Tearaway regularly ignores the wall between game and player, referencing you directly in the game world in both word and image. By urging you to bring what you see into actual existence, though, it eliminates the physical gap between you and the game. It’s a gimmick, but an exciting one that inspires creativity within players often derided for oblivious passivity. As 3D printers grow cheaper and more common-place, this sort of interaction could come to redefine how games are experienced. In Tearaway, it’s just a neat little sidebar to an adorable game.
Tearaway has all the charm, artiness and mixed-media visual appeal of Media Molecule’s other platformer, Little Big Planet. Little Big Planet remains a tremendous achievement, perhaps the best game about making games, but Tearaway is more enjoyable as a game because it focuses primarily on play instead of creation. It wants to get you interested in arts and crafts, and regularly asks you to draw new objects within the game and decorate various characters, but that’s all incorporated into the game’s story. It’s not an overwhelming possibility space like Little Big Planet’s creation tools, but the levels and story comprise a unified whole and not just a long (albeit charming and well-crafted) tutorial.

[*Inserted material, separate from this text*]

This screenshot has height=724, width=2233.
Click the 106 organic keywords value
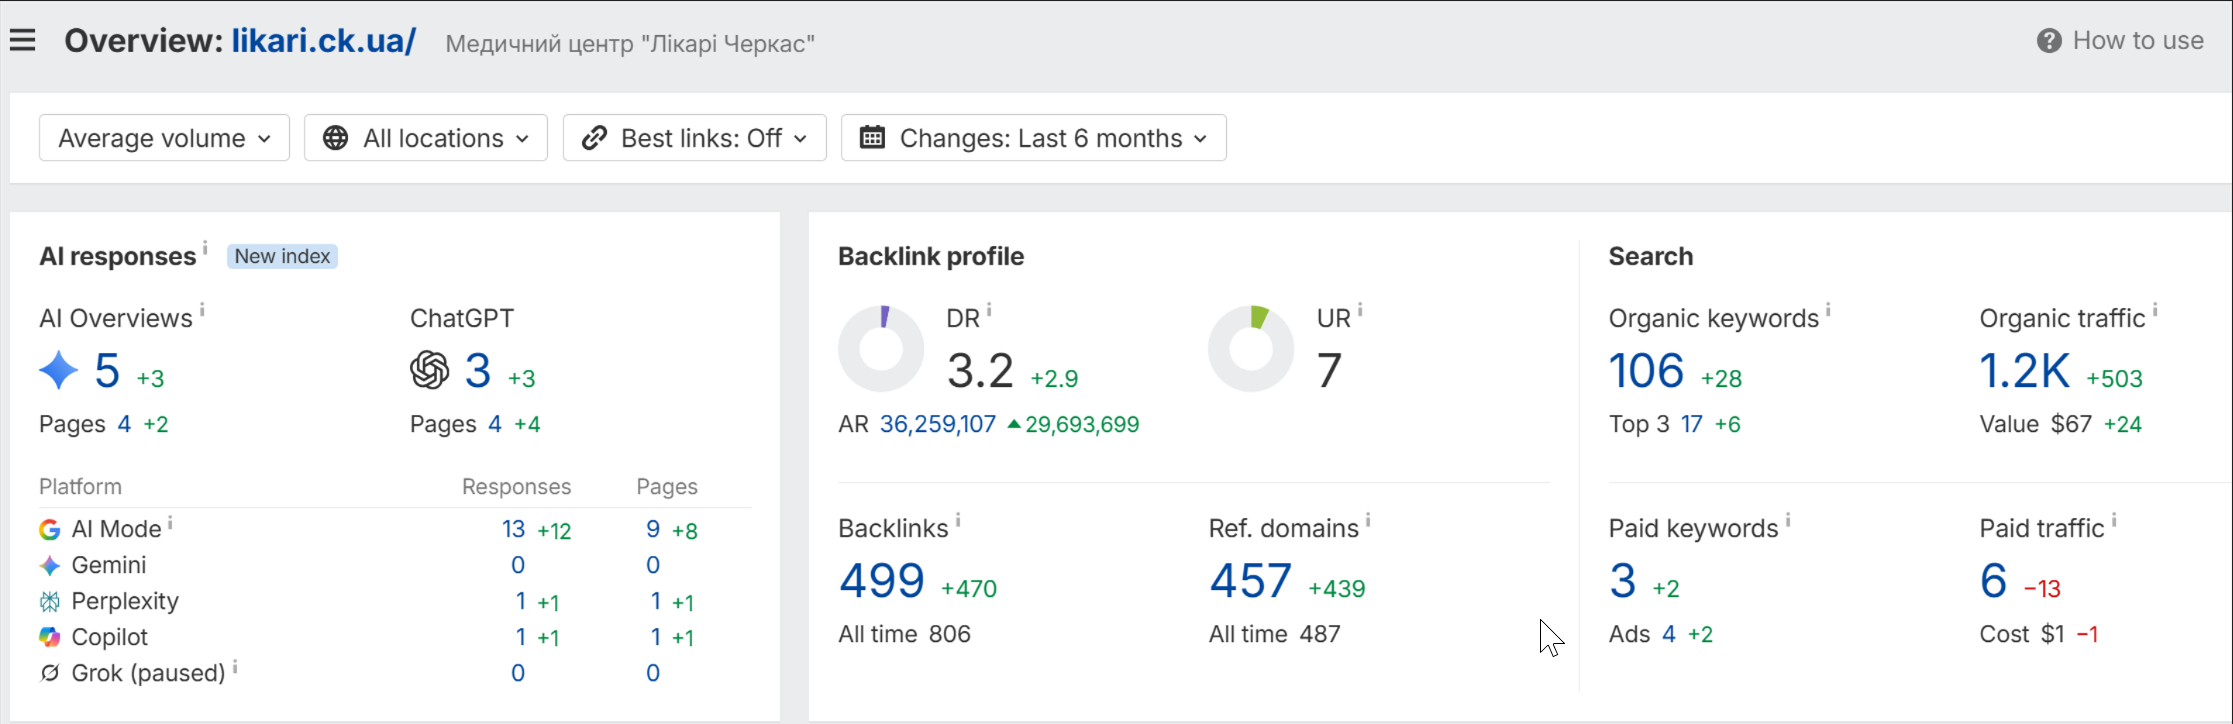point(1647,371)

Tearaway also shoulders the burden of showing exactly what a Vita is capable of. This should be the first game everyone who gets a Vita plays from here on out. It unobtrusively shows off every aspect of Sony’s handheld, using the camera, microphone, touch screen, rear touch pad and motion sensing system to interact with the paper environment in different ways. Your heroes, the ambulatory envelopes known as Iota and Aoti, often need your fingers to help them out of a jam. You’ll tap the rear pad like a hand drum to propel the paper creatures into the air, or slide along the pad as a digital finger breaks through the paper ground and pushes massive obstacles aside. In the small gaps between “your” “finger” and the upturned edges of ruptured paper you’ll see flickers of your real physical surroundings as captured by the Vita’s camera.